Elizabeth Kelway, and Caillouet
- Juliet Braidwood
- Oct 8, 2025
- 1 min read
Updated: Mar 26
Visit Athelhampton this autumn, and you’ll see pears ripening in the gardens, and glowing too in the stained glass of the Great Hall.

The pears appear in the arms of Elizabeth Kelway, who around 1530 married Robert Martyn of Athelhampton. Her family’s coat of arms shows four golden pears and a pair of grozing irons, the delicate tools once used by glaziers to shape stained glass. It bears a very strong resemblance to that of the Worshipful Company of Glaziers and Painters of Glass.
The Kelways were a Norman family who came across in the Norman Conquest: their name is thought to come from Caillouet in Normandy. It's possible that their coat of arms was a pun on the Caillou pear. Originally from Burgundy, this hard, inferior fruit was fit only for baking, but it seems to have been the most generally planted in England through the Medieval and Tudor period, and it was, by all accounts, popular with the royal family.
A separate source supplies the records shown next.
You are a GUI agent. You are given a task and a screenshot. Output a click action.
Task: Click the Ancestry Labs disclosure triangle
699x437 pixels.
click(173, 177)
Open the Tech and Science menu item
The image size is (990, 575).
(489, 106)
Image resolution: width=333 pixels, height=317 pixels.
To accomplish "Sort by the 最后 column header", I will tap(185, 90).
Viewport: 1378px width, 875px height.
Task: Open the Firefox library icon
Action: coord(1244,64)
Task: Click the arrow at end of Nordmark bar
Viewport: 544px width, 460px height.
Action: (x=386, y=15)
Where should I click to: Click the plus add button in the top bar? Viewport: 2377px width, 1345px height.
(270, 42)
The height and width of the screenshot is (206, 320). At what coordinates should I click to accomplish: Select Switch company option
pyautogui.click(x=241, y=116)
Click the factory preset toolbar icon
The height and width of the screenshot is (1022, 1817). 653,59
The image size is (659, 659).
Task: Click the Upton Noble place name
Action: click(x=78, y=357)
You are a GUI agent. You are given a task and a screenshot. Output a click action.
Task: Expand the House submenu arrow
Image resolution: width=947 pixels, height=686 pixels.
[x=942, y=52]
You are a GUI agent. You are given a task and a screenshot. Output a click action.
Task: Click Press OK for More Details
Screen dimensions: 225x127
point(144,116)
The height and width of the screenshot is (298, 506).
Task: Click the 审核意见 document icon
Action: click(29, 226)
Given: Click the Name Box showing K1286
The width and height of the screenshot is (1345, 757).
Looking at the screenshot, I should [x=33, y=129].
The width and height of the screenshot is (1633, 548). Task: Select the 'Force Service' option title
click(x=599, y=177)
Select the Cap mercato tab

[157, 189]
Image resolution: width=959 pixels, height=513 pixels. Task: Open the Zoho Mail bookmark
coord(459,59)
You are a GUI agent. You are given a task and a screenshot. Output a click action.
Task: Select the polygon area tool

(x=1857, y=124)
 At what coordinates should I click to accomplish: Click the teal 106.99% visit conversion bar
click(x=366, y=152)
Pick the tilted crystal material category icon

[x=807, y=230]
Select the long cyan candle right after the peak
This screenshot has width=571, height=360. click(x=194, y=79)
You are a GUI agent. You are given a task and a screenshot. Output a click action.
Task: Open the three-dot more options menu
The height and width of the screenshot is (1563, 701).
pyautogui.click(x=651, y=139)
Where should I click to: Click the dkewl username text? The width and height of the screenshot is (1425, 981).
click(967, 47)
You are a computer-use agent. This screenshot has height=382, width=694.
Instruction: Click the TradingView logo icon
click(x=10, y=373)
While it was suited far more for being cooked than being eaten raw, this pear would have suited Tudor aristocratic tastes well: cooked fruits in both savoury and sweet dishes were far more popular than eating raw fruit, which was considered potentially harmful to the digestion.
A symbol of abundance, the pear still occupies a prominent place at Athelhampton today.